• **CONSIGNA**
¿Puedes transcribir, sin cambiar nada, todo lo que va en el hilo sobre Gentoo desde "Solamente tras asegurarte" hasta "contribuir con parches."?

• **TEXTO DADO**

• • • • • • •

Siempre he usado paquetes inestables y jamas he tenido problemas, si me da problema algun paquete lo bloqueo y uso el que vaya bien.

con lo bien que me iba gentoo antes de mi canvio de placa ahora todo da problemas.

saludos adéu.

----------

## i92guboj

 *papu wrote:*   

> 
> 
> simplemente haciendo lo que dices de gcc-config devería funcionar verdad?  o incluso solo con emerge -C ?
> 
> 

 

Primero, usa gcc-config, y tras cambiar de compilador, vuelve a usar "gcc-config -l" para estar seguro de que el compilador seleccionado es el más actual. Hasta donde yo se, esto tienes que hacerlo a mano desde siempre. (Hubo un tiempo que se podía hacer con eselect también).

Solamente tras asegurarte de que tu compilador seleccionado es el correcto, podrás eliminar los demás sin crear problemas posteriormente.

 *Quote:*   

> 
> 
> Siempre he usado paquetes inestables y jamas he tenido problemas, si me da problema algun paquete lo bloqueo y uso el que vaya bien.
> 
> con lo bien que me iba gentoo antes de mi canvio de placa ahora todo da problemas.
> ...

 

Inestable como en ~x86 o ~amd64 es algo admisible, los paquetes alpha para gcc y glibc jamás entran en dichas ramas inestables. Éstos, en lugar de eso, se marcan como hard masked, y tienes que desenmascararlos a mano para poder instalarlos, con la garantía casi total de romper tu sistema de forma segura. Tan solo se deben usar si tienes intención de reportar bugs o contribuir con parches.

----------

## papu

 *i92guboj wrote:*   

>  *papu wrote:*   
> 
> simplemente haciendo lo que dices de gcc-config devería funcionar verdad?  o incluso solo con emerge -C ?
> 
>  
> ...

 

si me refiero a que uso los ~, entonces eso escojo el gcc nuevo y luego emerge -C con el anterior y compilo kernel otra vez con el nuevo verdad? de hecho tengo que compilar ya que he de configurar mejor el kernel.  LO que yo hago es quitar los headers que vienen por defecto asi no me los pide otra vez porque compilando el kernel ya tengo todo lo necesario. ¿ es correcto?

saludos, adéu.

----------

## i92guboj

 *papu wrote:*   

> 
> 
> si me refiero a que uso los ~, entonces eso escojo el gcc nuevo y luego emerge -C con el anterior y compilo kernel otra vez con el nuevo verdad? de hecho tengo que compilar ya que he de configurar mejor el kernel.

 

Suena bien.

 *Quote:*   

> LO que yo hago es quitar los headers que vienen por defecto asi no me los pide otra vez porque compilando el kernel ya tengo todo lo necesario. ¿ es correcto?
> 
> saludos, adéu.

 

¿A qué header te refieres? Si estás hablando de sys-kernel/linux-headers, es algo completamente independiente del kernel, y los necesitas tengas el kernel que tengas. Compilar programas de usuario contra las cabeceras del kernel en lugar de los linux-headers no es una buena idea.

• • • • • • •

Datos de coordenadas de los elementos

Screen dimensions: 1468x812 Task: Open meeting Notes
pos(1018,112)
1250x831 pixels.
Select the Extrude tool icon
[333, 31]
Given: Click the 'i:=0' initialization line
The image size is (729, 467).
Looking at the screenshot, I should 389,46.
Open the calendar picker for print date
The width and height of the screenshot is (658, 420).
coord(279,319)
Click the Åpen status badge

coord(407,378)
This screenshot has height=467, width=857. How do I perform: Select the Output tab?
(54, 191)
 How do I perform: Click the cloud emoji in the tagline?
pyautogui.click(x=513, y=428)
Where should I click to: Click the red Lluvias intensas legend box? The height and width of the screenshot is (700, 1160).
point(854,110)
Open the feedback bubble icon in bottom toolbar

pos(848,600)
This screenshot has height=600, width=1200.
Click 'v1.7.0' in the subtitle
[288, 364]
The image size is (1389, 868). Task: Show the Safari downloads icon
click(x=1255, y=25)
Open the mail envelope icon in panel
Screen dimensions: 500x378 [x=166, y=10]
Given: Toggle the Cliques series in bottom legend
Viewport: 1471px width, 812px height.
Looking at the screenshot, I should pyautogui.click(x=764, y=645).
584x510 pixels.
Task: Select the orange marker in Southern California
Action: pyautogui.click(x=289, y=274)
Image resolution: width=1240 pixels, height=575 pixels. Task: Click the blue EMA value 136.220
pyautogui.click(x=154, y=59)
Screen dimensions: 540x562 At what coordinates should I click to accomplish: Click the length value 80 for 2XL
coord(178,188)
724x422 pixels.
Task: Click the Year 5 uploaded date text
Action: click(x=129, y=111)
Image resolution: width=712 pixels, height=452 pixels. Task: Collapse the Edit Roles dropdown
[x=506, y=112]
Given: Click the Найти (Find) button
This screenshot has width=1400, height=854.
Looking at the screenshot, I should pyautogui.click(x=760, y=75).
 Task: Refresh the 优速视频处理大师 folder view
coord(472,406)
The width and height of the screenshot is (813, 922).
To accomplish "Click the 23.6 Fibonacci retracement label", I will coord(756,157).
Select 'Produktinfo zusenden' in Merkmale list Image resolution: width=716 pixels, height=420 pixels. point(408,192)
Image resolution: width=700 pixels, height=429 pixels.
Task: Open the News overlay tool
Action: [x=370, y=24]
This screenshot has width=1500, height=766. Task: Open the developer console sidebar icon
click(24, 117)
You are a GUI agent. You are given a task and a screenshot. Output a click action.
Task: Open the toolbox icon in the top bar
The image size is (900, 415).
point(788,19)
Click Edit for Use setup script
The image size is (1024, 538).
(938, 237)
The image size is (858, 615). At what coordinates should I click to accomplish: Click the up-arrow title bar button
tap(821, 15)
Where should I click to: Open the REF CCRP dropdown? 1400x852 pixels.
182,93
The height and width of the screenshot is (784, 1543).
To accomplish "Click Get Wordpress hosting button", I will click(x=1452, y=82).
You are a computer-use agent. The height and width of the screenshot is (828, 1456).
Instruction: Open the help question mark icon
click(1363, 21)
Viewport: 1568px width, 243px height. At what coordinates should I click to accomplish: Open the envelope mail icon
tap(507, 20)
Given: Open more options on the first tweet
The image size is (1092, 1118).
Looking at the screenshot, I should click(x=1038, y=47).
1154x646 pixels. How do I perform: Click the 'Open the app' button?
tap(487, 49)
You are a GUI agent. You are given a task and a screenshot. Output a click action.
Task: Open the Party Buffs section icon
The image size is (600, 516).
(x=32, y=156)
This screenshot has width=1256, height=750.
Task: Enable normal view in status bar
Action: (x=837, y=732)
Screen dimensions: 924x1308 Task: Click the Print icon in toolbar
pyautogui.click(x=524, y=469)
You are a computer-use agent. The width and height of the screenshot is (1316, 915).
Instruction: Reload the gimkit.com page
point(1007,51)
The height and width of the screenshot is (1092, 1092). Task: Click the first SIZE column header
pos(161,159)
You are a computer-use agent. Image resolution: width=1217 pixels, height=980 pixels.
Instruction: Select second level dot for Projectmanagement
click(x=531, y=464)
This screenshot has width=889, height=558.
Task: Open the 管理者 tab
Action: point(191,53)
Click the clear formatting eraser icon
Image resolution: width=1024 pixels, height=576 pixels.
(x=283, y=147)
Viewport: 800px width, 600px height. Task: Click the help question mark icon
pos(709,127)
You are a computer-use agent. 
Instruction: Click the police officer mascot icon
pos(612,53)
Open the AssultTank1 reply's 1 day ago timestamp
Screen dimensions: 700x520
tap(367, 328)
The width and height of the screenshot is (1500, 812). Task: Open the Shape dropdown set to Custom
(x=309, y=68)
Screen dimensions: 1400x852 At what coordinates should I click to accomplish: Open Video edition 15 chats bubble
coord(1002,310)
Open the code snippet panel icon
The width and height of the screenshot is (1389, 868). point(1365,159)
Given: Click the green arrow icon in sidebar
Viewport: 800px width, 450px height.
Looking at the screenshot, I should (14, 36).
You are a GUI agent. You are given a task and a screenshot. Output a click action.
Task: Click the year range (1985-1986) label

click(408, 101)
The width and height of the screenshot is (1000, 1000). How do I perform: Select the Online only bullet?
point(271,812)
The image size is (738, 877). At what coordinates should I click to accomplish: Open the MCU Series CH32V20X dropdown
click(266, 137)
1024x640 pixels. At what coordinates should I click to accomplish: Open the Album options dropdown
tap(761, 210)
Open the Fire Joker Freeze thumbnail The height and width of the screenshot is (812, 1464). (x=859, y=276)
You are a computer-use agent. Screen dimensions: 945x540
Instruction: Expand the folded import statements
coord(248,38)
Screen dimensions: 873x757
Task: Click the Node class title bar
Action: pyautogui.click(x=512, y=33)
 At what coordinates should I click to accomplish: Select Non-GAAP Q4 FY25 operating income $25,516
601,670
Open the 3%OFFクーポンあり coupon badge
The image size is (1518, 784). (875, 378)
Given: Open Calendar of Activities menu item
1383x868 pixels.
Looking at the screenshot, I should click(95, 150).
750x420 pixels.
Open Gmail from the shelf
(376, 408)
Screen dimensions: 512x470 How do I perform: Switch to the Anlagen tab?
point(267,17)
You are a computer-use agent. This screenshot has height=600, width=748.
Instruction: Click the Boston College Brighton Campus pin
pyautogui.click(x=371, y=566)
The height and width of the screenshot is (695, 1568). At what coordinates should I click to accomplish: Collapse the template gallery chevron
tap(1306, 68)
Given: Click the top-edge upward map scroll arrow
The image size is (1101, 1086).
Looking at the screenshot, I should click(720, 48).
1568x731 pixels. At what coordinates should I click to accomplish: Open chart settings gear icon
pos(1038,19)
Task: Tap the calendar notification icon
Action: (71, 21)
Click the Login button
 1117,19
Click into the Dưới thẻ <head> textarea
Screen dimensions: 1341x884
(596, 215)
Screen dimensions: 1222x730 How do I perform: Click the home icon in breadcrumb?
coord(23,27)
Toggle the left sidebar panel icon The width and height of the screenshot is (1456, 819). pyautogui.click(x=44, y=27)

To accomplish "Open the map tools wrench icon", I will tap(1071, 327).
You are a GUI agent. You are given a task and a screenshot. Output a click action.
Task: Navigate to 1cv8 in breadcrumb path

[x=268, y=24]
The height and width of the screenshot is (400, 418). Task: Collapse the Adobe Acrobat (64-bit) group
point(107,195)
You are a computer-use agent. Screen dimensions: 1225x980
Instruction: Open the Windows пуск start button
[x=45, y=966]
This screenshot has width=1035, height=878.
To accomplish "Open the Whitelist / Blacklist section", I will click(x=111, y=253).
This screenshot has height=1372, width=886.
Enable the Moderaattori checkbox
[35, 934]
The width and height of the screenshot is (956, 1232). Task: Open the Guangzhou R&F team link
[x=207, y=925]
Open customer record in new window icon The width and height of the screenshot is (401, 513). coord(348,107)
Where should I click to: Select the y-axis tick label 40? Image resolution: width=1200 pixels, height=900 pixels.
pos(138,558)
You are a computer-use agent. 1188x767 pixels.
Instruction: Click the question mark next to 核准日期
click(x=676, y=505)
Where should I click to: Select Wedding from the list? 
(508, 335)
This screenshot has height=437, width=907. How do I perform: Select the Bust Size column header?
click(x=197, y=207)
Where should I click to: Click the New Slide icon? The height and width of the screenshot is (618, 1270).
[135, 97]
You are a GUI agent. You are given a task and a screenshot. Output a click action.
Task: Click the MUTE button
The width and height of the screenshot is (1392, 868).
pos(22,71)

• • • • • • •

• **RESPUESTA**
Solamente tras asegurarte de que tu compilador seleccionado es el correcto, podrás eliminar los demás sin crear problemas posteriormente.

 *Quote:*   

> 
> 
> Siempre he usado paquetes inestables y jamas he tenido problemas, si me da problema algun paquete lo bloqueo y uso el que vaya bien.
> 
> con lo bien que me iba gentoo antes de mi canvio de placa ahora todo da problemas.
> ...

 

Inestable como en ~x86 o ~amd64 es algo admisible, los paquetes alpha para gcc y glibc jamás entran en dichas ramas inestables. Éstos, en lugar de eso, se marcan como hard masked, y tienes que desenmascararlos a mano para poder instalarlos, con la garantía casi total de romper tu sistema de forma segura. Tan solo se deben usar si tienes intención de reportar bugs o contribuir con parches.